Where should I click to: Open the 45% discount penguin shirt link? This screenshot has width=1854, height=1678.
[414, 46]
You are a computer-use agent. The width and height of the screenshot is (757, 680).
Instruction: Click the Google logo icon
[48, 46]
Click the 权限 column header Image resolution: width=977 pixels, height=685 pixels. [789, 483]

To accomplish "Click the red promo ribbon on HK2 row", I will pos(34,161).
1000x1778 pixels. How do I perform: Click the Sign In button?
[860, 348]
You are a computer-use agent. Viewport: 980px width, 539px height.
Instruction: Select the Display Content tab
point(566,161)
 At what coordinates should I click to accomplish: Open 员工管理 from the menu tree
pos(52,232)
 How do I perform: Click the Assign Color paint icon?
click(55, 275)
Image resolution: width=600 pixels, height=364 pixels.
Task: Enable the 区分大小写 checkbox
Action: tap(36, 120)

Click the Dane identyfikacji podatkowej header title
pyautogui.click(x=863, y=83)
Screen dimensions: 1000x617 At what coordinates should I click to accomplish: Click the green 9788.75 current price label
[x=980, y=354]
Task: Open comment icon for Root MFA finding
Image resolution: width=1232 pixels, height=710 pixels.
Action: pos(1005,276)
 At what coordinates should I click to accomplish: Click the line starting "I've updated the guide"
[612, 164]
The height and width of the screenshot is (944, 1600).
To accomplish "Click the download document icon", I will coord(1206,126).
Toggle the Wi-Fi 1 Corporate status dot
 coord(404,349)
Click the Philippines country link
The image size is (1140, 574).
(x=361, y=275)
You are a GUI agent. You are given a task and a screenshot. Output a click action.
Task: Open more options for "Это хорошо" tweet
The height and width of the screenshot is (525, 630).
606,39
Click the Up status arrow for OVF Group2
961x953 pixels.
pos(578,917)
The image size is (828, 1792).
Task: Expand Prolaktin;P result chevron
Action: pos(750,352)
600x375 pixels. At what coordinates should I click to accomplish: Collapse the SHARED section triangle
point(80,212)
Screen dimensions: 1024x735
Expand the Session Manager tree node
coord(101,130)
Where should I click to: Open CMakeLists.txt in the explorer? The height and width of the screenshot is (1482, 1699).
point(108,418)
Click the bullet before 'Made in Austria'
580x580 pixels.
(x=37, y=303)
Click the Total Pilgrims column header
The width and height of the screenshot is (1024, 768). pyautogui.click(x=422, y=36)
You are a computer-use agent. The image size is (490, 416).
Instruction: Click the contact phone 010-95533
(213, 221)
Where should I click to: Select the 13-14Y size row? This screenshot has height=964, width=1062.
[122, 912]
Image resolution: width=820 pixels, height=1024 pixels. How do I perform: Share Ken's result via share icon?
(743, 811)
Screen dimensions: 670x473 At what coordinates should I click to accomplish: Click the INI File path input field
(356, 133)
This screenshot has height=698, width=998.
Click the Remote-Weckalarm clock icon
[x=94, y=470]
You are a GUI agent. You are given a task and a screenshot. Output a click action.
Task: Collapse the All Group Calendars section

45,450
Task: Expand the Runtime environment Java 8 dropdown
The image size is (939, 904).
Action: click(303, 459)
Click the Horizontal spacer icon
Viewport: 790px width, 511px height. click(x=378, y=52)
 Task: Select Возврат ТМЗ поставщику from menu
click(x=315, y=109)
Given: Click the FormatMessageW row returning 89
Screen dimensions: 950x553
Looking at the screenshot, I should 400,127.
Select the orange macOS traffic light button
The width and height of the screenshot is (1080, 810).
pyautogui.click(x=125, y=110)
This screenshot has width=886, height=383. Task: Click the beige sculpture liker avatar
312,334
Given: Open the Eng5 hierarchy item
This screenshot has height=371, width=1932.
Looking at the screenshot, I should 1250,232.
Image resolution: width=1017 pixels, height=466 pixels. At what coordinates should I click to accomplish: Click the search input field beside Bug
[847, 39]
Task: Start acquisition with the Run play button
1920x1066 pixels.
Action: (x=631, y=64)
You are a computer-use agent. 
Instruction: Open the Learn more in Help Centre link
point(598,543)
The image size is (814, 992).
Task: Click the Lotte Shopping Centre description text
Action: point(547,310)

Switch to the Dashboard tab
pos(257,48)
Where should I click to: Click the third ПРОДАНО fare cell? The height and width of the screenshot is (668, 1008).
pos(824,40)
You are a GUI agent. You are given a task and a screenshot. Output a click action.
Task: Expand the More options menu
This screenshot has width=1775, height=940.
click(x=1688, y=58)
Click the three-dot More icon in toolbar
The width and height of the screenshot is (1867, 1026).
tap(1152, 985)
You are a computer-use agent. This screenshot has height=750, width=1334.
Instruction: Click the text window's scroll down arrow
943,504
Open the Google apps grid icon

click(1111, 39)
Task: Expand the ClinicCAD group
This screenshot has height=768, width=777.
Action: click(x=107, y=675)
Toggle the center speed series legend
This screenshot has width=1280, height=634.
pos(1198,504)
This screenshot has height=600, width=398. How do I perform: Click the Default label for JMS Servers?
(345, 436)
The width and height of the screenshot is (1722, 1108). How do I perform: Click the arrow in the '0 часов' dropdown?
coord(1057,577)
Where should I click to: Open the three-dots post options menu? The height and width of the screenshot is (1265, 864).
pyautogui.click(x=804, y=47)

What you are asked to do
Your reply should contain every record, unchanged and complete.

Your response
Where should I click to: Open the 45% discount penguin shirt link? This screenshot has width=1854, height=1678.
[414, 46]
You are a computer-use agent. The width and height of the screenshot is (757, 680).
Instruction: Click the Google logo icon
[48, 46]
Click the 权限 column header Image resolution: width=977 pixels, height=685 pixels. [789, 483]

To accomplish "Click the red promo ribbon on HK2 row", I will pos(34,161).
1000x1778 pixels. How do I perform: Click the Sign In button?
[860, 348]
You are a computer-use agent. Viewport: 980px width, 539px height.
Instruction: Select the Display Content tab
point(566,161)
 At what coordinates should I click to accomplish: Open 员工管理 from the menu tree
pos(52,232)
 How do I perform: Click the Assign Color paint icon?
click(55, 275)
Image resolution: width=600 pixels, height=364 pixels.
Task: Enable the 区分大小写 checkbox
Action: tap(36, 120)

Click the Dane identyfikacji podatkowej header title
pyautogui.click(x=863, y=83)
Screen dimensions: 1000x617 At what coordinates should I click to accomplish: Click the green 9788.75 current price label
[x=980, y=354]
Task: Open comment icon for Root MFA finding
Image resolution: width=1232 pixels, height=710 pixels.
Action: pos(1005,276)
 At what coordinates should I click to accomplish: Click the line starting "I've updated the guide"
[612, 164]
The height and width of the screenshot is (944, 1600).
To accomplish "Click the download document icon", I will coord(1206,126).
Toggle the Wi-Fi 1 Corporate status dot
 coord(404,349)
Click the Philippines country link
The image size is (1140, 574).
(x=361, y=275)
You are a GUI agent. You are given a task and a screenshot. Output a click action.
Task: Open more options for "Это хорошо" tweet
The height and width of the screenshot is (525, 630).
606,39
Click the Up status arrow for OVF Group2
961x953 pixels.
pos(578,917)
The image size is (828, 1792).
Task: Expand Prolaktin;P result chevron
Action: pos(750,352)
600x375 pixels. At what coordinates should I click to accomplish: Collapse the SHARED section triangle
point(80,212)
Screen dimensions: 1024x735
Expand the Session Manager tree node
coord(101,130)
Where should I click to: Open CMakeLists.txt in the explorer? The height and width of the screenshot is (1482, 1699).
point(108,418)
Click the bullet before 'Made in Austria'
580x580 pixels.
(x=37, y=303)
Click the Total Pilgrims column header
The width and height of the screenshot is (1024, 768). pyautogui.click(x=422, y=36)
You are a computer-use agent. The image size is (490, 416).
Instruction: Click the contact phone 010-95533
(213, 221)
Where should I click to: Select the 13-14Y size row? This screenshot has height=964, width=1062.
[122, 912]
Image resolution: width=820 pixels, height=1024 pixels. How do I perform: Share Ken's result via share icon?
(743, 811)
Screen dimensions: 670x473 At what coordinates should I click to accomplish: Click the INI File path input field
(356, 133)
This screenshot has height=698, width=998.
Click the Remote-Weckalarm clock icon
[x=94, y=470]
You are a GUI agent. You are given a task and a screenshot. Output a click action.
Task: Collapse the All Group Calendars section

45,450
Task: Expand the Runtime environment Java 8 dropdown
The image size is (939, 904).
Action: click(303, 459)
Click the Horizontal spacer icon
Viewport: 790px width, 511px height. click(x=378, y=52)
 Task: Select Возврат ТМЗ поставщику from menu
click(x=315, y=109)
Given: Click the FormatMessageW row returning 89
Screen dimensions: 950x553
Looking at the screenshot, I should 400,127.
Select the orange macOS traffic light button
The width and height of the screenshot is (1080, 810).
pyautogui.click(x=125, y=110)
This screenshot has width=886, height=383. Task: Click the beige sculpture liker avatar
312,334
Given: Open the Eng5 hierarchy item
This screenshot has height=371, width=1932.
Looking at the screenshot, I should 1250,232.
Image resolution: width=1017 pixels, height=466 pixels. At what coordinates should I click to accomplish: Click the search input field beside Bug
[847, 39]
Task: Start acquisition with the Run play button
1920x1066 pixels.
Action: (x=631, y=64)
You are a computer-use agent. 
Instruction: Open the Learn more in Help Centre link
point(598,543)
The image size is (814, 992).
Task: Click the Lotte Shopping Centre description text
Action: point(547,310)

Switch to the Dashboard tab
pos(257,48)
Where should I click to: Click the third ПРОДАНО fare cell? The height and width of the screenshot is (668, 1008).
pos(824,40)
You are a GUI agent. You are given a task and a screenshot. Output a click action.
Task: Expand the More options menu
This screenshot has width=1775, height=940.
click(x=1688, y=58)
Click the three-dot More icon in toolbar
The width and height of the screenshot is (1867, 1026).
tap(1152, 985)
You are a computer-use agent. This screenshot has height=750, width=1334.
Instruction: Click the text window's scroll down arrow
943,504
Open the Google apps grid icon

click(1111, 39)
Task: Expand the ClinicCAD group
This screenshot has height=768, width=777.
Action: click(x=107, y=675)
Toggle the center speed series legend
This screenshot has width=1280, height=634.
pos(1198,504)
This screenshot has height=600, width=398. How do I perform: Click the Default label for JMS Servers?
(345, 436)
The width and height of the screenshot is (1722, 1108). How do I perform: Click the arrow in the '0 часов' dropdown?
coord(1057,577)
Where should I click to: Open the three-dots post options menu? The height and width of the screenshot is (1265, 864).
pyautogui.click(x=804, y=47)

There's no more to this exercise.